◆ **Requirements**
Set down the data word for word, from its first line through the line that contains "Stop the scan", both ends included.

(Collected data entries)
--- Start ---
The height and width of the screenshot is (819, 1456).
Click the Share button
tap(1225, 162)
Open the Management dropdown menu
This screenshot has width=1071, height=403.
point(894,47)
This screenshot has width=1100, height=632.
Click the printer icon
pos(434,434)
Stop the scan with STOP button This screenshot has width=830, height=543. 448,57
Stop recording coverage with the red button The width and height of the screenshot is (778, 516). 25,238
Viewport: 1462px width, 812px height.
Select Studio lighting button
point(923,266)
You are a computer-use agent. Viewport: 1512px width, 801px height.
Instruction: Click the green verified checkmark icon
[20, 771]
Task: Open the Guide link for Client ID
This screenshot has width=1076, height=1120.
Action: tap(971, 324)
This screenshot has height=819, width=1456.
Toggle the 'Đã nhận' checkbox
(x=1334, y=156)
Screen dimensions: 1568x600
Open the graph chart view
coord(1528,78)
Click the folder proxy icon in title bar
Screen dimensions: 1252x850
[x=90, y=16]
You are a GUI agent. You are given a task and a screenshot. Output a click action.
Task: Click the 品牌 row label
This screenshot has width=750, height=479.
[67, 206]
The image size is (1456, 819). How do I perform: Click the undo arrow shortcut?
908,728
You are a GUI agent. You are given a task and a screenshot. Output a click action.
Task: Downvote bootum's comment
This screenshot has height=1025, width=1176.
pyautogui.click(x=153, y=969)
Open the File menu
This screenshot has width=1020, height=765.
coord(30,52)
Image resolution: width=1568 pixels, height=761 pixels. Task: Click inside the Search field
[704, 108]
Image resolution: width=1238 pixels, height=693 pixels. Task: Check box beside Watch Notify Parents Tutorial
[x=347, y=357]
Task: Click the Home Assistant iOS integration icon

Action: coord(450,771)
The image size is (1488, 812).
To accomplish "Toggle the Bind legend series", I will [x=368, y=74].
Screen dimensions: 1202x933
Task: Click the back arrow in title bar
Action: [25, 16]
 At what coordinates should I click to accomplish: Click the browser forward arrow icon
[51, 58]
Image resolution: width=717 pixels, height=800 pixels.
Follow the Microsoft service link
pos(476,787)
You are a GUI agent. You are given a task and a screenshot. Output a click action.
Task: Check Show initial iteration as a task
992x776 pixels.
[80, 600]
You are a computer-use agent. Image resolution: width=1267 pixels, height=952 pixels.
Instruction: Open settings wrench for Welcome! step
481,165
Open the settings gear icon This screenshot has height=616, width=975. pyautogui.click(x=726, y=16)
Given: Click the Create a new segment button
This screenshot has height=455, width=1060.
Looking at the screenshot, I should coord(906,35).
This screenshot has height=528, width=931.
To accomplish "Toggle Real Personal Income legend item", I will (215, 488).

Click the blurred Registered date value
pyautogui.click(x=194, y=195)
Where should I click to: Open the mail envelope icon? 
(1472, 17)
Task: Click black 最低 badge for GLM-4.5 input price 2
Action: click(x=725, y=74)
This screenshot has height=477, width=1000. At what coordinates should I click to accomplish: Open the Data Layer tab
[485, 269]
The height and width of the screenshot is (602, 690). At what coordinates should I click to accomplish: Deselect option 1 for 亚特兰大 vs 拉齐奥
--- End ---
◆ **Result of this exercise**
The height and width of the screenshot is (819, 1456).
Click the Share button
tap(1225, 162)
Open the Management dropdown menu
This screenshot has width=1071, height=403.
point(894,47)
This screenshot has width=1100, height=632.
Click the printer icon
pos(434,434)
Stop the scan with STOP button This screenshot has width=830, height=543. 448,57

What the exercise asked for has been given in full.